Per noi pazienti, significa sentirci legittimati a non perdonare se non ce la sentiamo, se le condizioni non lo permettono, se abbiamo bisogno di altro (giustizia, responsabilità, cambiamento). Per i professionisti sanitari e le istituzioni, significa adottare un approccio più empatico e centrato sulla persona: chiedere scusa sinceramente quando serve, assumersi le responsabilità (individuali e sistemiche), impegnarsi a prevenire errori futuri, ma senza aspettarsi o pretendere il perdono in cambio. L’obiettivo primario dovrebbe essere sempre la guarigione – della vittima, ma anche del professionista coinvolto – e creare un ambiente di fiducia e sicurezza. E la guarigione può avvenire, eccome, anche senza che la parola “perdono” venga mai pronunciata.

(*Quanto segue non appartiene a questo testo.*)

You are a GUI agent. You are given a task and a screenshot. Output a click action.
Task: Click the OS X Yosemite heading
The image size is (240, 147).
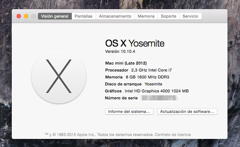[x=135, y=43]
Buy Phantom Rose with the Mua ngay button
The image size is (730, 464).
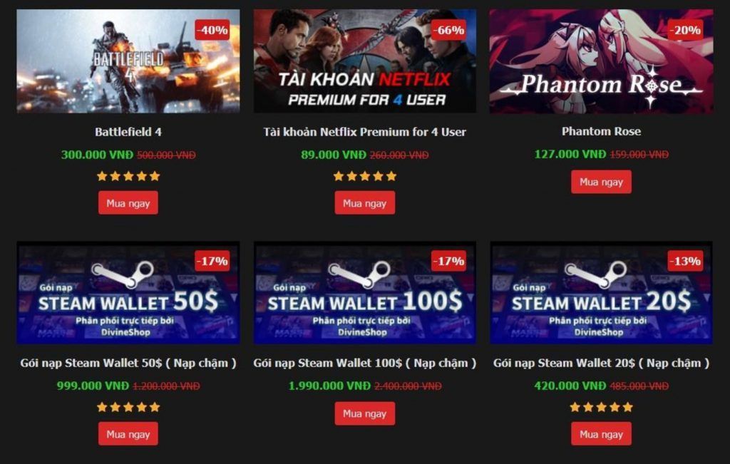(x=601, y=182)
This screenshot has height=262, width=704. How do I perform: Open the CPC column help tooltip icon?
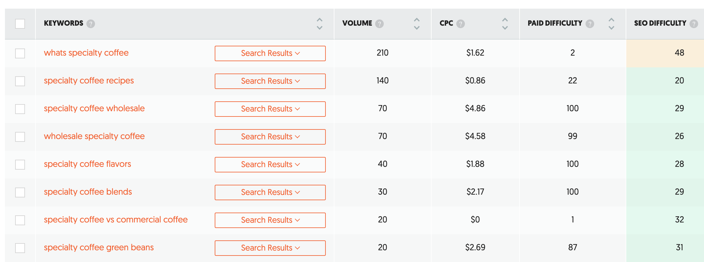461,24
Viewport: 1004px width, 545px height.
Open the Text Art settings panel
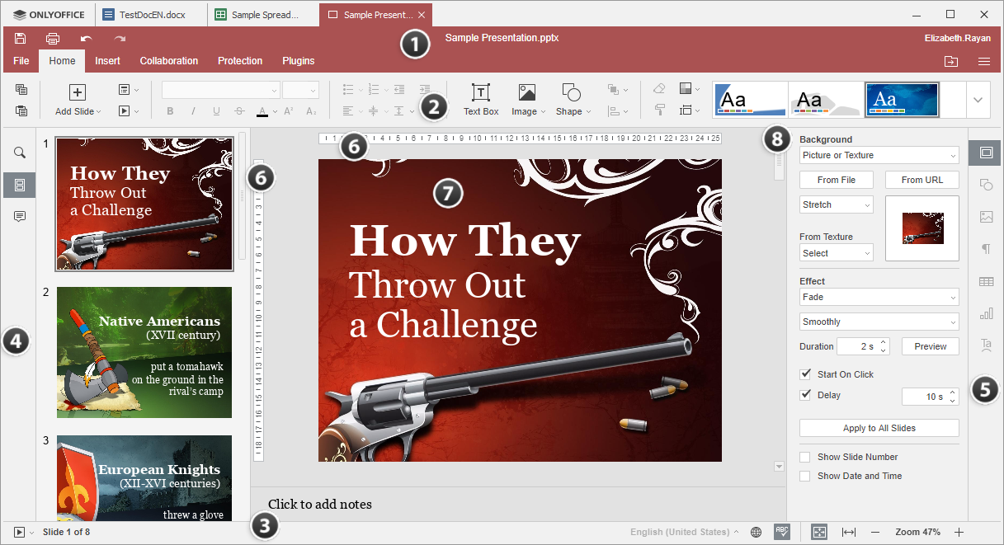coord(987,345)
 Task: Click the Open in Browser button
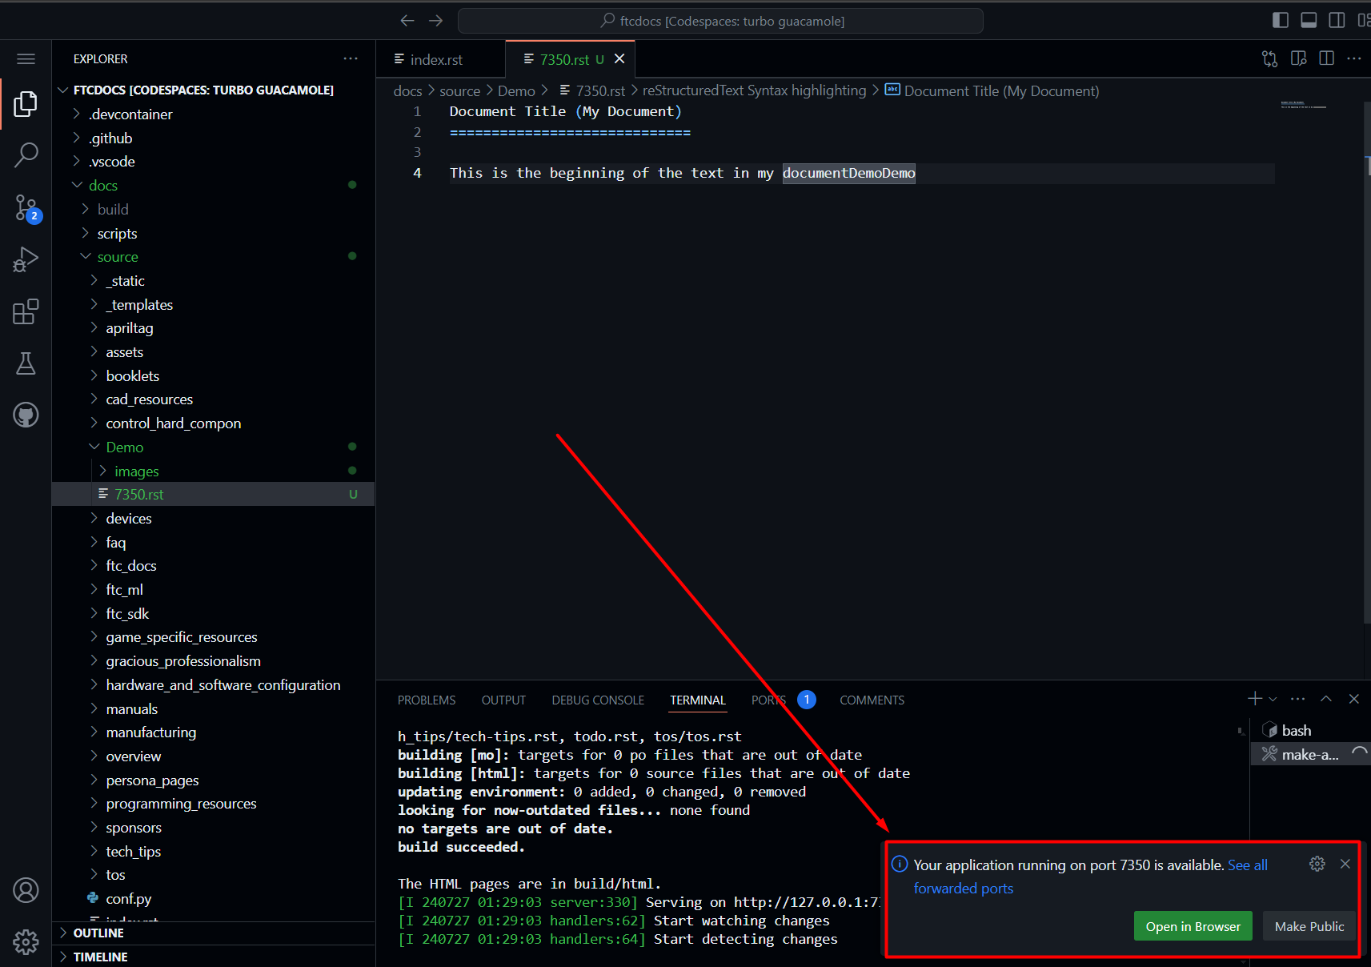pyautogui.click(x=1193, y=926)
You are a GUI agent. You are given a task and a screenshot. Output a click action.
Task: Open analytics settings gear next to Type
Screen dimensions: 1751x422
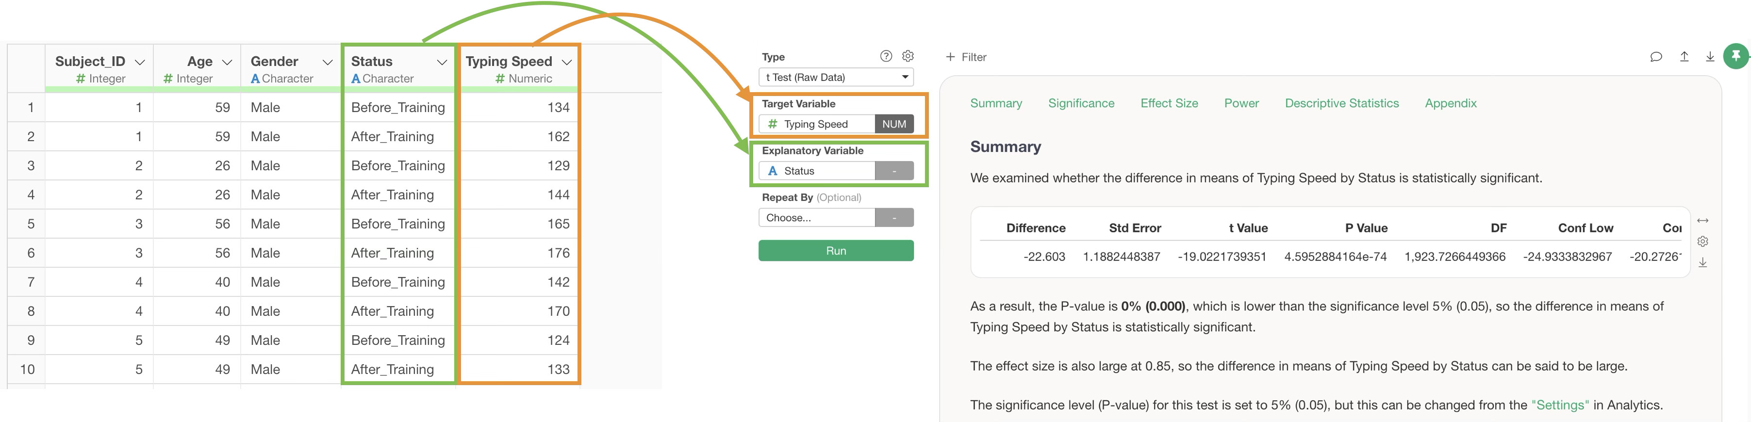pos(907,56)
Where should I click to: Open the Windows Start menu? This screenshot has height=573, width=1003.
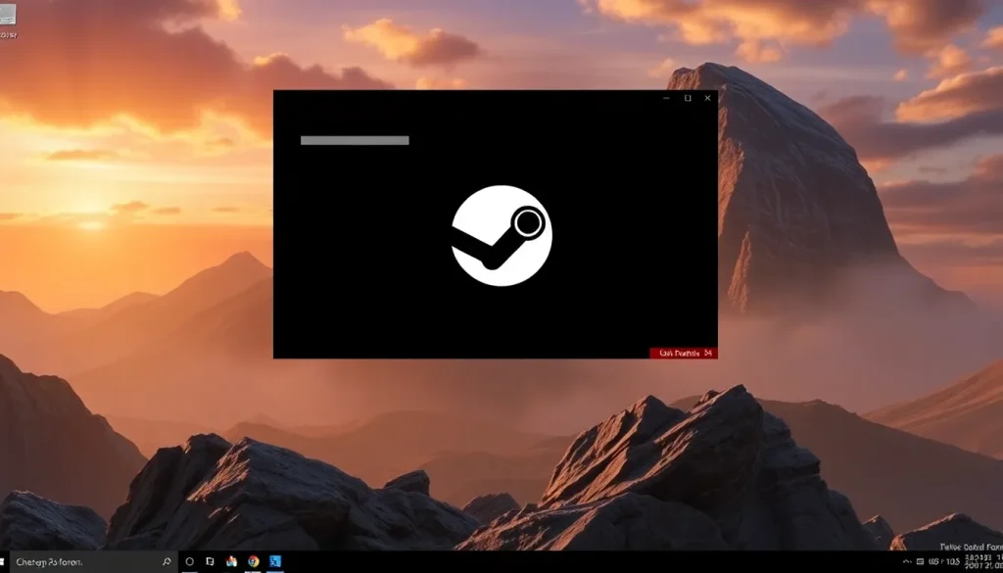pyautogui.click(x=5, y=562)
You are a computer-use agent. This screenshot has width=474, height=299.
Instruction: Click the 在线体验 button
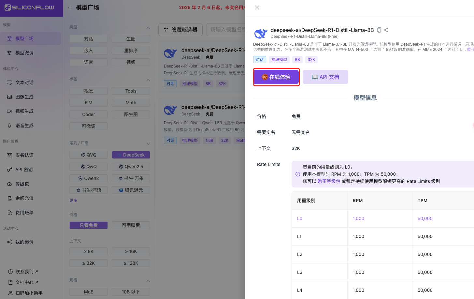point(276,77)
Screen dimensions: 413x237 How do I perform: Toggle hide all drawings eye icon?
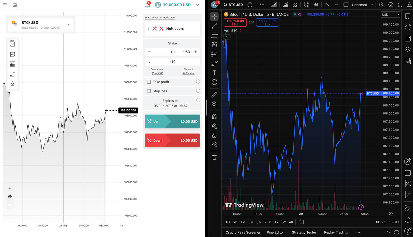pos(214,144)
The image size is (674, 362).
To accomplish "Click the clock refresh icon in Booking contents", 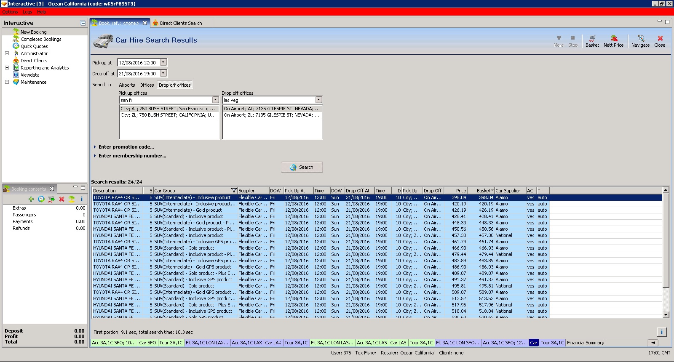I will tap(41, 199).
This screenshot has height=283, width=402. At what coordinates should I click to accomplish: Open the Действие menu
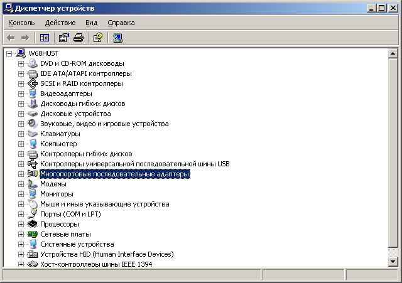click(60, 23)
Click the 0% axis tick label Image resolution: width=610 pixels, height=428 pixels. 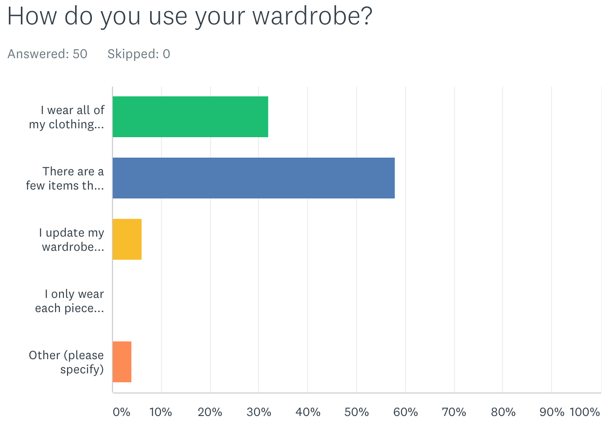pos(121,412)
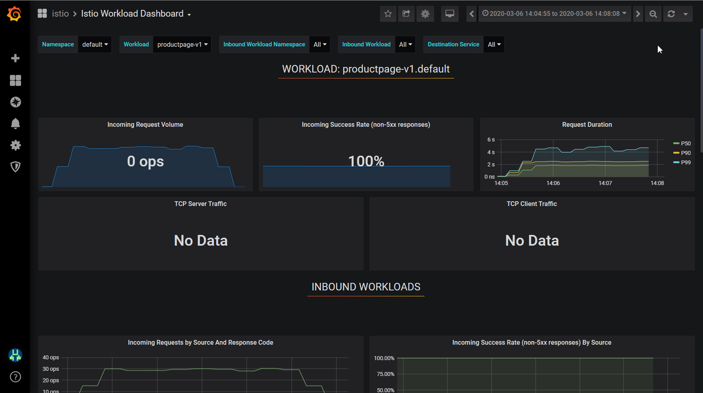Open the Request Duration panel title menu
The image size is (703, 393).
coord(587,125)
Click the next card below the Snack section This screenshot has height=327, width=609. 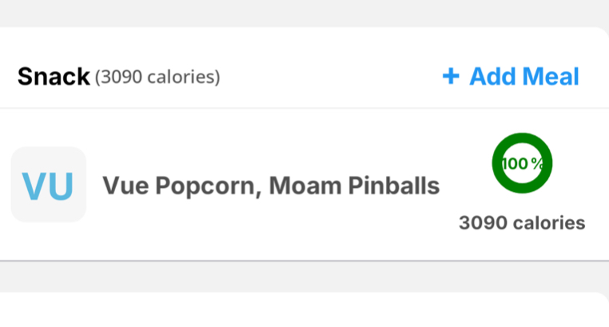point(304,312)
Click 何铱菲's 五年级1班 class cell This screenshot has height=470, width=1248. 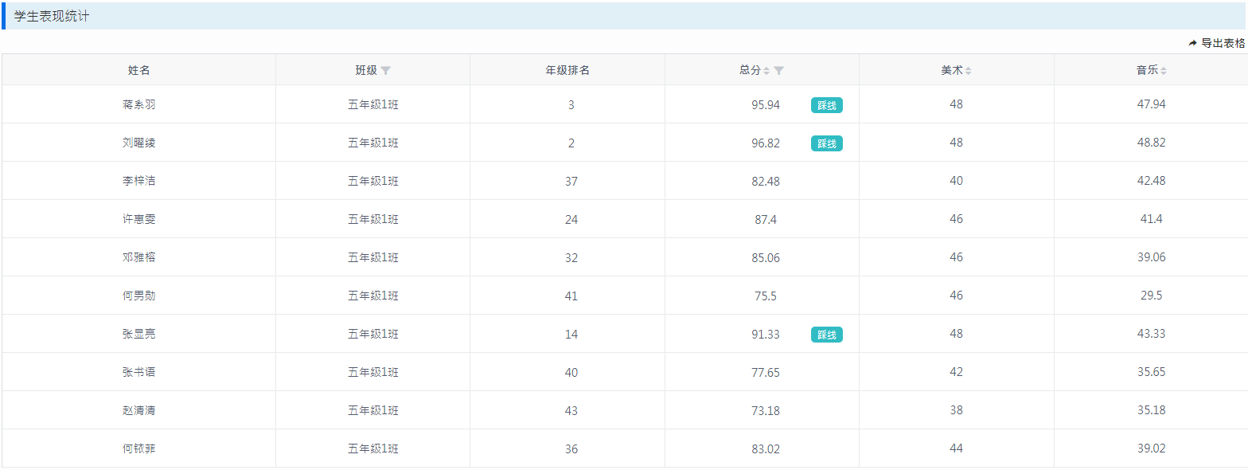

Alla fine, quello che conta davvero è creare uno spazio in cui la sofferenza sia riconosciuta, supportata, e in cui si possa lavorare insieme per ricostruire fiducia e migliorare le cure, rispettando i tempi e i percorsi di ognuno. Un sistema sanitario più giusto e compassionevole passa anche da qui: dalla capacità di gestire gli errori e i torti con onestà, responsabilità e un profondo rispetto per i confini del perdono.